Laura's experience with dogs Rosie and Bo

by Dog School West Midlands // August 2017

Laura's experience with dogs Rosie and Bo

Dogs Trust Dog School is all about working with the dogs but also, and importantly, the owners. We, as coaches don’t take the dogs into class and train them, we teach the owners how to do this for themselves. The course aims to develop well mannered, happy dogs who have skills for life with a stronger sense of confidence and bond with their owners. We also work with each owner to build their confidence and skills in dog training and communication with their furry friend. We love helping the owners as much as the dogs.

Recently we had the pleasure of meeting Laura Kearns, who is the Deputy Editor of the Leamington Observer. Laura attended our classes with her two rescue dogs Rosie – a two year old German Shepherd crossed with a collie, and Bo – a four year old Staffordshire Bull Terrier cross Boxer.

Laura came to us with a real interest in teaching her dogs to recall reliably and settle whilst she is out and about...
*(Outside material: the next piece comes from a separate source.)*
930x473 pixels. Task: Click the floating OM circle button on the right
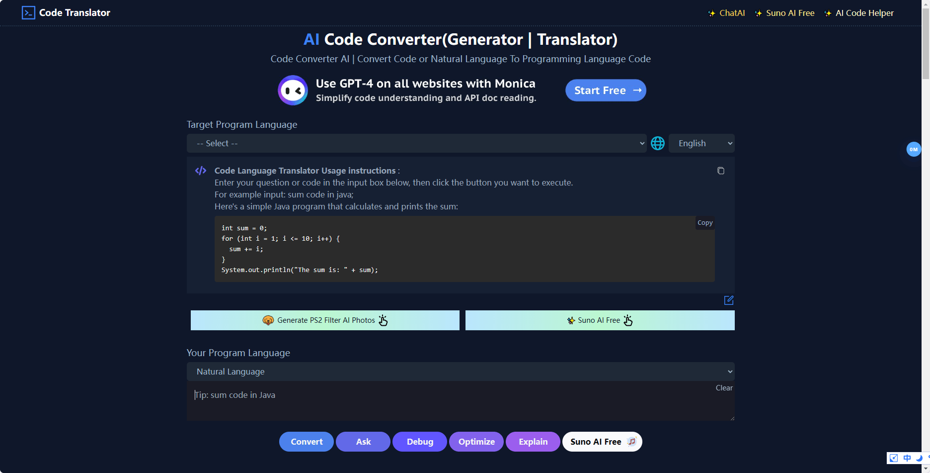[914, 149]
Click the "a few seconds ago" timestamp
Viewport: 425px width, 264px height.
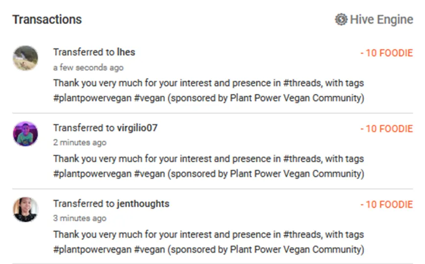click(x=88, y=67)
“My dogs are very sweet, very funny and utterly adorable – until you want them to come back when on a walk that is, or even lie at your feet when you pop into the local pub – I think that is something which only happens on television.”
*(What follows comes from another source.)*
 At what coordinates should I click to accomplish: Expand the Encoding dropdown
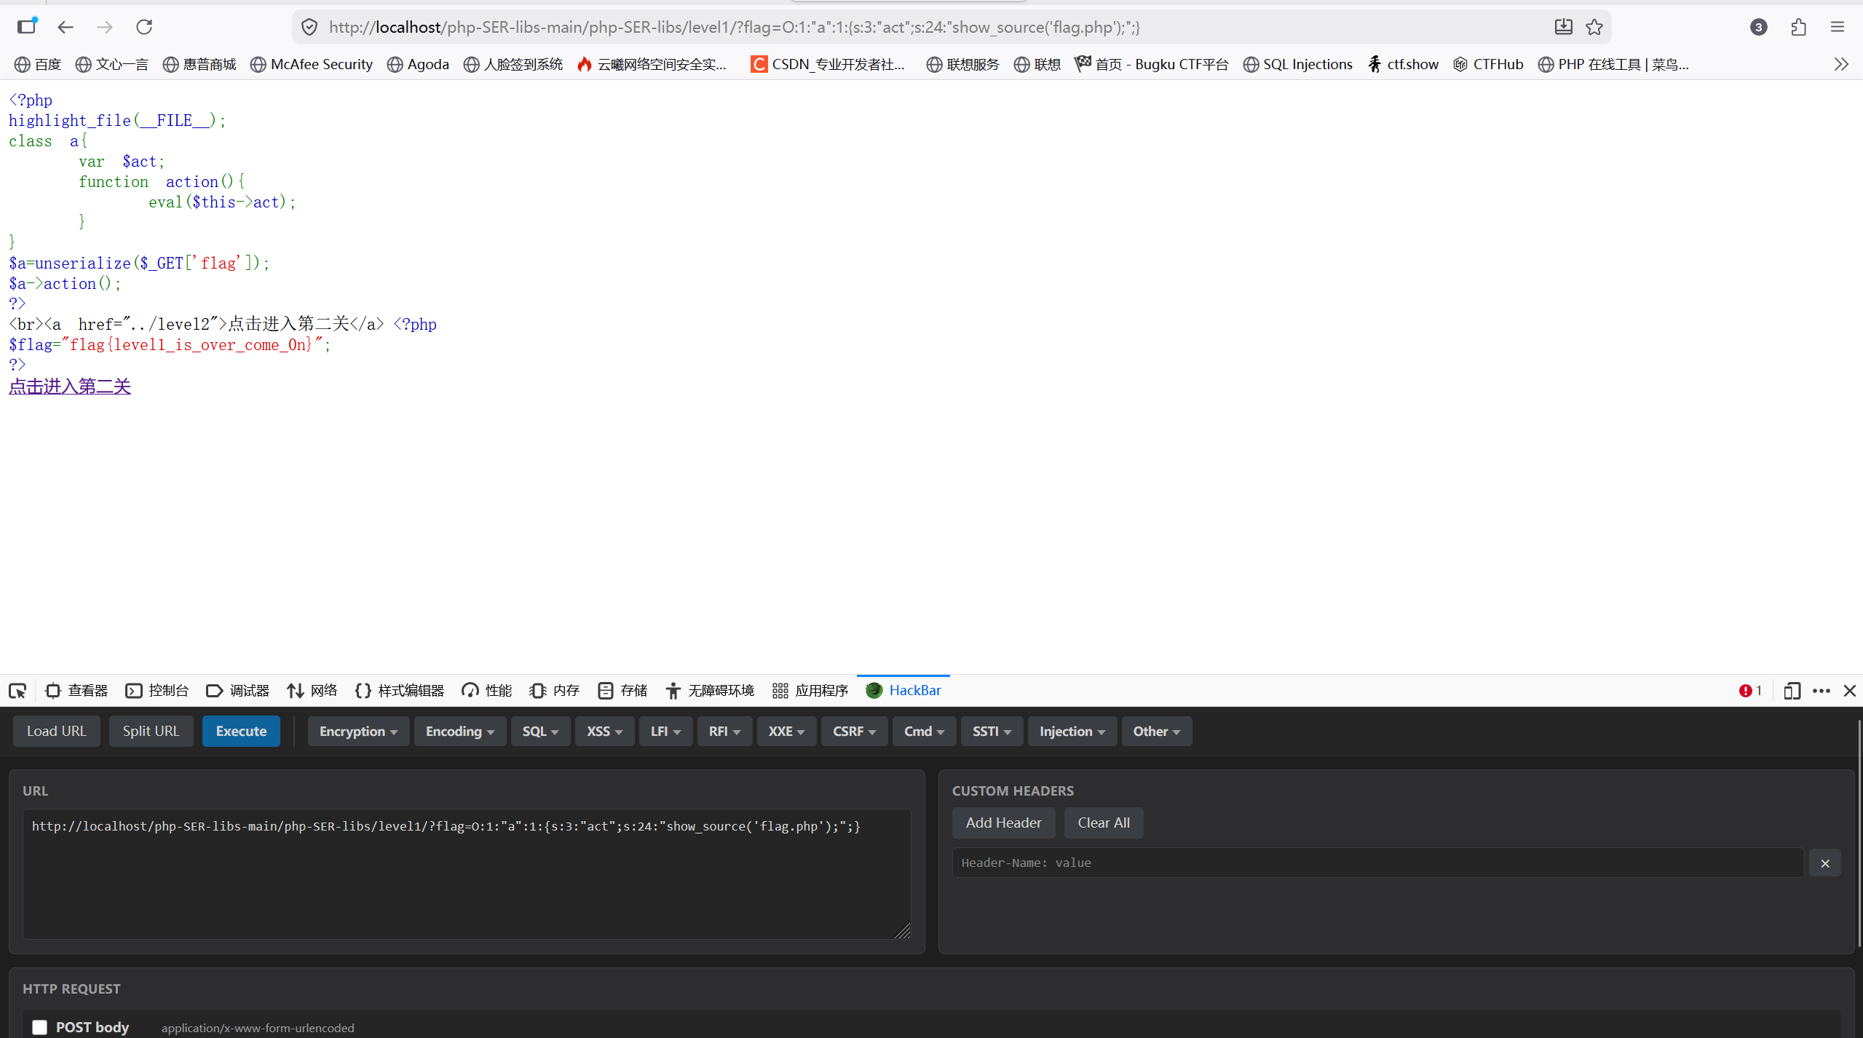click(459, 732)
The first thing we teach all the dogs coming into class is how to settle. We do this by setting the dogs up to succeed and provide them each with their own stations. We ask their owners to bring along a familiar blanket or mat from home and begin providing the dog with the positive reinforcement for being on that mat in the form of a tasty enrichment toy. By the end of the course we aim to see all dogs in class settled on their mats or blankets without any enrichment toys and without barriers. This allows owners to continue what they’ve learnt by taking their mat or blanket with them to the local dog friendly café or pub and teach the same skill in different environments, providing the dog with a familiar cue of the blanket or mat to communicate with them what is expected. Rosie and Bo did amazingly well with this task and were settled in class side-by-side by the end of the course.
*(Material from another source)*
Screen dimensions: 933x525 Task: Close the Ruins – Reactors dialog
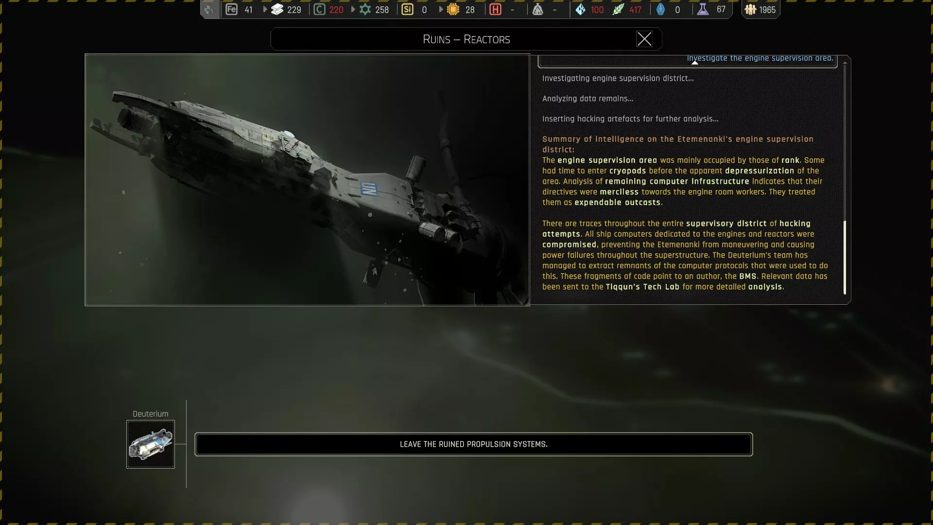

We like to put our dogs and owners to the test by making things as easy as possible in the first week but building on from this each week by making their tasks a little more challenging, for example adding in distractions or temptations little by little. During the course we took this group outdoors to practice their loose lead walking and recall. Not only do they have the distraction of one another but also the smells and noises of the other dogs and people visiting the busy rehoming centre. This can be a challenge for our owners as ultimately the dog makes the choice on the end of their long line whether they wish to return to their owner or be otherwise engaged! What is key when we teach our dogs recall is that they will get rewarded upon returning to us, and that being with us is the best place to be. We can still provide them with the opportunity to engage with all the other excitements life brings when out and about but when we call their name and ask them to return, this needs to happen for their safety and wellbeing.

When you see perfect recalls happening in the class you can really tell that the owners and their dogs have been practicing and doing their homework to build up their success and strength in the recall cue. Rosie and Bo gave a perfect example when they recalled from tasty treats on offer from our distracting and enthusiastic volunteers to get back to Laura for her attention and rewards.

Laura and her dogs made fantastic progress during our classes and from what we’ve read in the Leamington Observer, she is reaping the benefits of having well trained dogs!

“On the first week we were dragged to the class by our troublesome twosome, but by the end of the class we walked out looking like we were the ones in charge – for once. The difference in our pets has been huge. They come straight back when called, don’t jump up and are settling down when given the correct signal”. Most importantly they enjoy going out as much as we enjoy taking them. The sessions are good for dogs of any age, but I can imagine how useful they would be for puppies – setting them up for a lifetime of good behaviour”

We love to see and hear about the difference Dog School classes have made for the dogs and their owners in building that lifelong bond and strengthening their skills for continuing their learning through reward-based training methods.